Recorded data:
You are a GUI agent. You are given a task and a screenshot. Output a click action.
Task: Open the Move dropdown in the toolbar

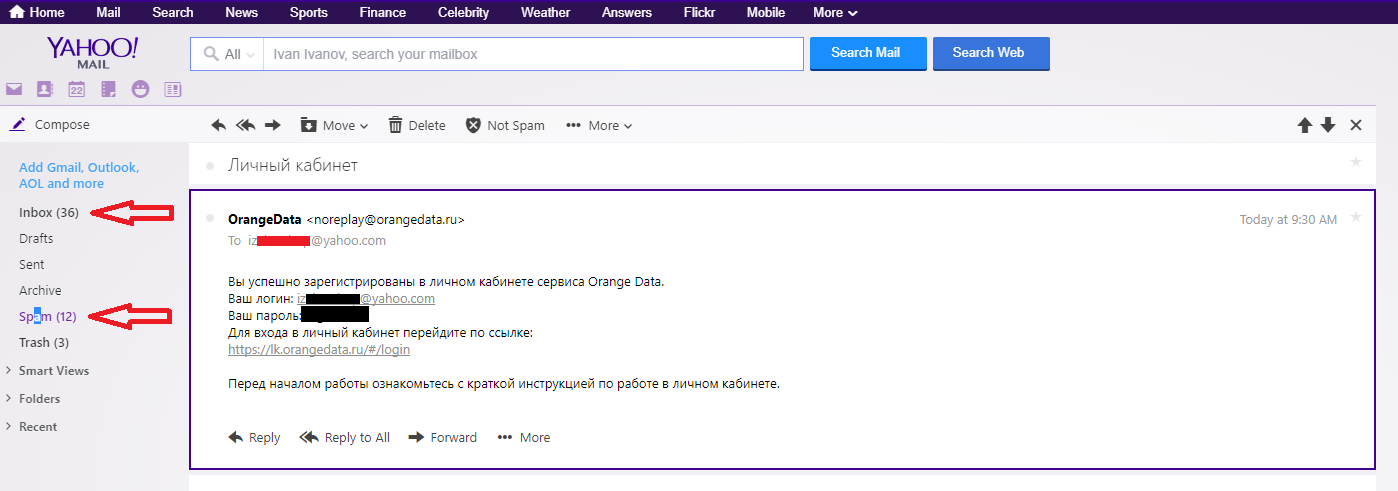[x=335, y=125]
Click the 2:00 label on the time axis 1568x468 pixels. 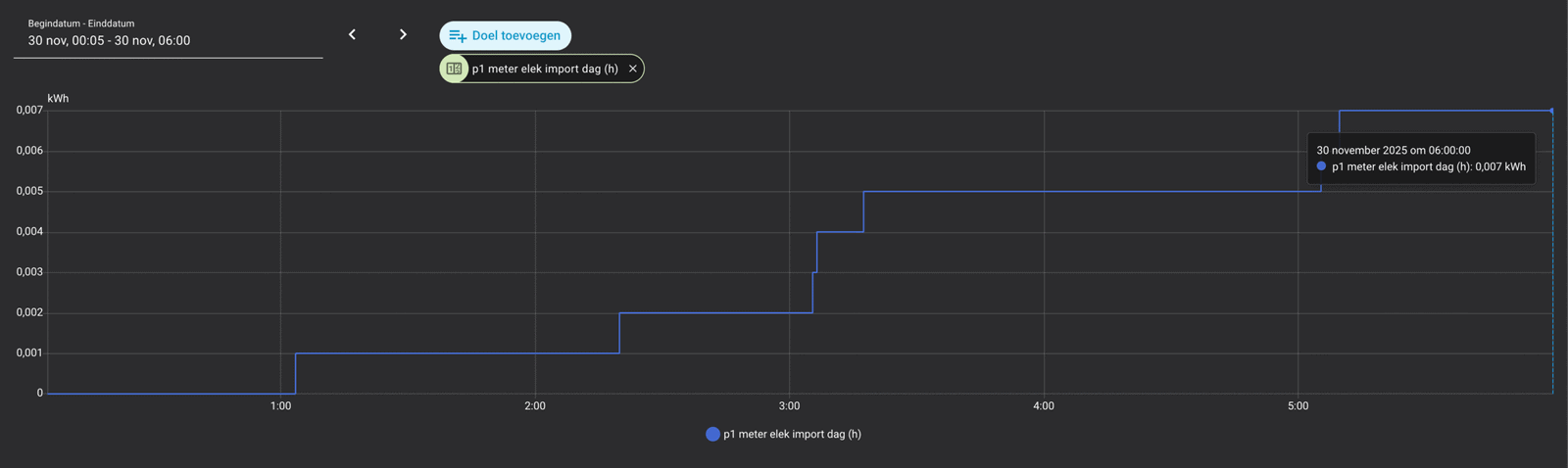535,406
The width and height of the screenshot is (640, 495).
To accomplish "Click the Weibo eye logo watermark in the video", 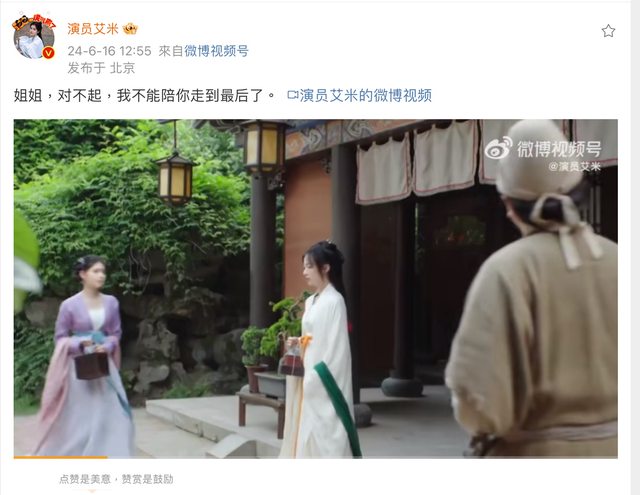I will click(498, 147).
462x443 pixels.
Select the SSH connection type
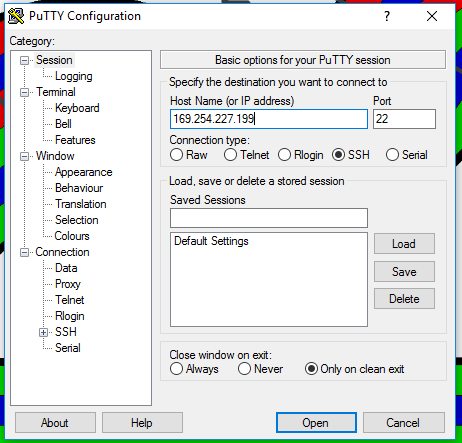[339, 155]
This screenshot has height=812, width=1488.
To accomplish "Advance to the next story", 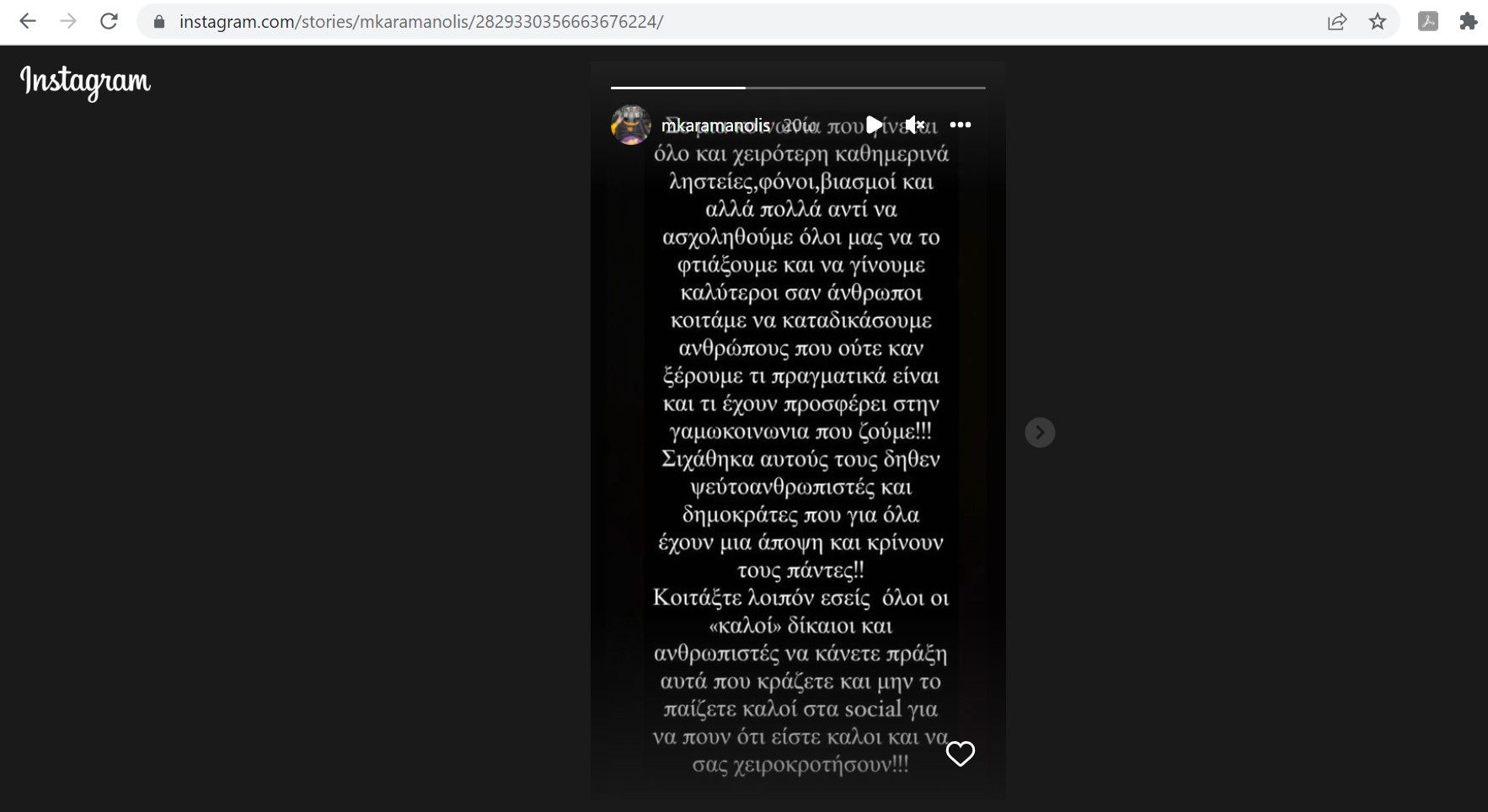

Prompt =>
Lines holding "height": copy each one from the records above.

Solution to this problem =>
The width and height of the screenshot is (640, 495).
This screenshot has height=812, width=1488.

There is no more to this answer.